利用傅立叶分析拟合函数数据 [英] Using Fourier Analysis to fit function to data
问题描述
我有Y的24值和相应的Y值24值的实验测得,
I have 24 values for Y and corresponding 24 values for the Y values are measured experimentally,
而T具有值: T = [1,2,3 ........ 24]
我想找到作为一个公式用傅立叶分析Y和T的关系,
I want to find the relationship between Y and t as an equation using Fourier analysis,
我曾尝试和做的是:
我写了下面的MATLAB code:
I wrote the following MATLAB code:
Y=[10.6534
9.6646
8.7137
8.2863
8.2863
8.7137
9.0000
9.5726
11.0000
12.7137
13.4274
13.2863
13.0000
12.7137
12.5726
13.5726
15.7137
17.4274
18.0000
18.0000
17.4274
15.7137
14.0297
12.4345];
ts=1; % step
t=1:ts:24; % the period is 24
f=[-length(t)/2:length(t)/2-1]/(length(t)*ts); % computing frequency interval
M=abs(fftshift(fft(Y)));
figure;plot(f,M,'LineWidth',1.5);grid % plot of harmonic components
figure;
plot(t,Y,'LineWidth',1.5);grid % plot of original data Y
figure;bar(f,M);grid % plot of harmonic components as bar shape
酒吧人物的结果是:
the results of the bar figure is:
现在,我想找到的方程从而重新present的数据,这些谐波分量。之后,我要绘制原始数据Y与搜索到从拟合函数的数据和两条曲线应该是彼此接近。

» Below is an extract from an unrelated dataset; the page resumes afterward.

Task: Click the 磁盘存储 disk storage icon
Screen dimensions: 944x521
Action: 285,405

Now, I want to find the equation for these harmonic components which represent the data. After that I want to draw the original data Y with the data found from the fitting function and the two curves should be close to each other.
我应该使用COS或犯罪或-sin或-cos?
Should I use cos or sin or -sin or -cos?
在另一种方式,什么是规则重新present这些谐波作为一个函数:<?code> Y = F(T)

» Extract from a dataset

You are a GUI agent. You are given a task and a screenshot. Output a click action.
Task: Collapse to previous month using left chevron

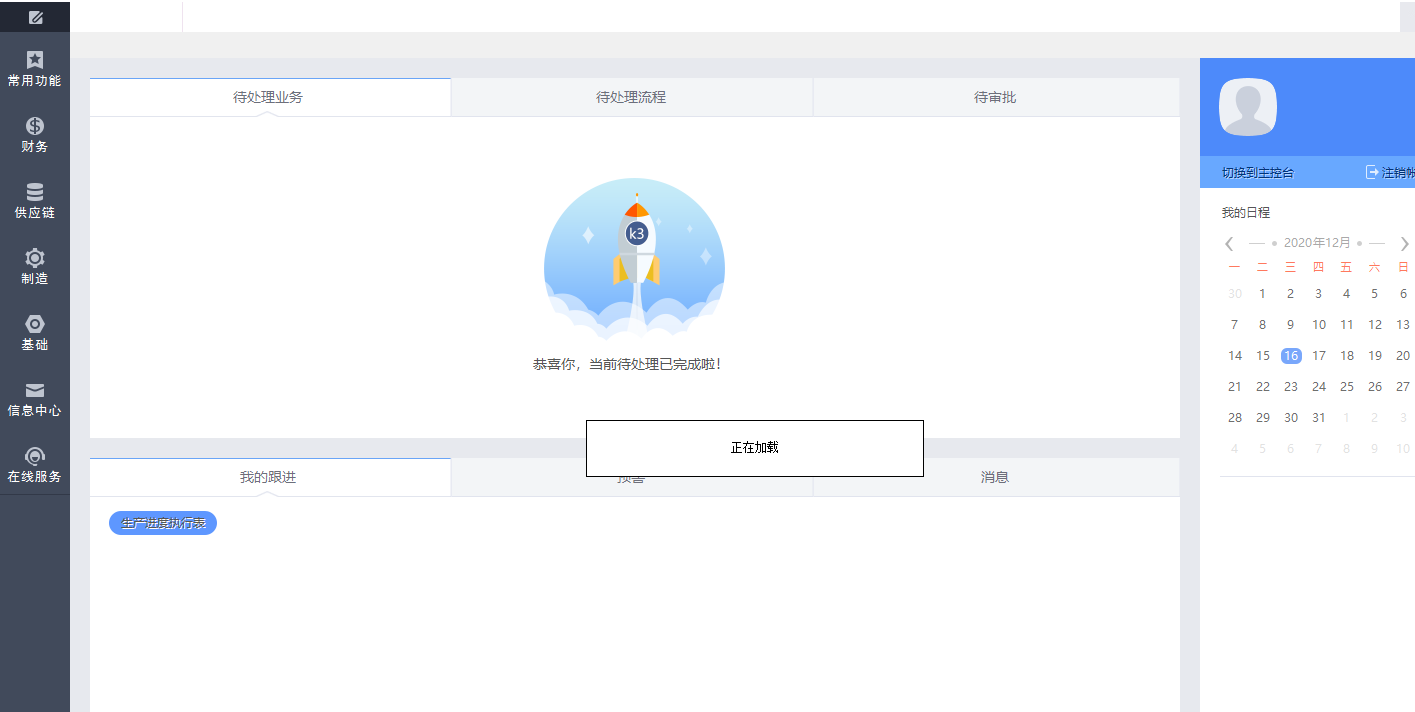click(x=1229, y=242)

In another way, what is the rule to represent these harmonics as a function: Y = f (t)
?
推荐答案
与您的数据做了一个例子,并用数学离散正弦变换。希望你能推断Matlab的:
An example done with your data and Mathematica using Discrete sine transform. Hope you can extrapolate to Matlab:
n = 24;
xg = N[Range[n]]/n
fg = l (*your list *)
fp = ListPlot[Transpose[{xg, fg}], PlotRange -> All] (*points plot*)
coef = FourierDST[fg, 1]/Sqrt[n/2]; (*Fourier transform*)
Show[fp, Plot[Sum[coef[[r]]*Sin[Pi r x], {r, n - 1}], {x, -1, 1},
PlotRange -> All]]
的系数是:
{16.6411, -4.00062, 5.31557, -1.38863, 2.89762, 0.898562,
1.54402, -0.116046, 1.54847, 0.136079, 1.16729, 0.156489,
0.787476, -0.0879736, 0.747845, 0.00903859, 0.515012, 0.021791,
0.35001, 0.0159676, 0.215619, 0.0122281, 0.0943376, -0.00150218}
更详细的视图:
More detailed view:
修改
不过,由于偶函数似乎更好,我也做离散傅里叶余弦变换3型,其工作方式要好得多的:
However, as an even function seems to be better, I made also a discrete fourier cosine transform of type 3, which works much better:
在这种情况下,系数为:
In this case the coefficients are:
{14.7384, -8.93197, 4.56404, -2.85262, 2.42847, -0.249488,
0.565181,-0.848594, 0.958699, -0.468337, 0.660136, -0.317903,
0.390689,-0.457621, 0.427875, -0.260669, 0.278931, -0.166846,
0.18547, -0.102438, 0.111731, -0.0425396, 0.0484102, -0.00559378}
和coeffs和功能的绘图由获得:
And the plotting of coeffs and function are obtained by:
coef = FourierDCT[fg, 3]/Sqrt[n];(*Fourier transform*)
f[x_]:= Sum[coef[[r]]*Cos[Pi (r - 1/2) x], {r, n - 1}]
您不得不尝试着一点点......
You'll have to experiment a little ...
这篇关于利用傅立叶分析拟合函数数据的文章就介绍到这了,希望我们推荐的答案对大家有所帮助,也希望大家多多支持IT屋!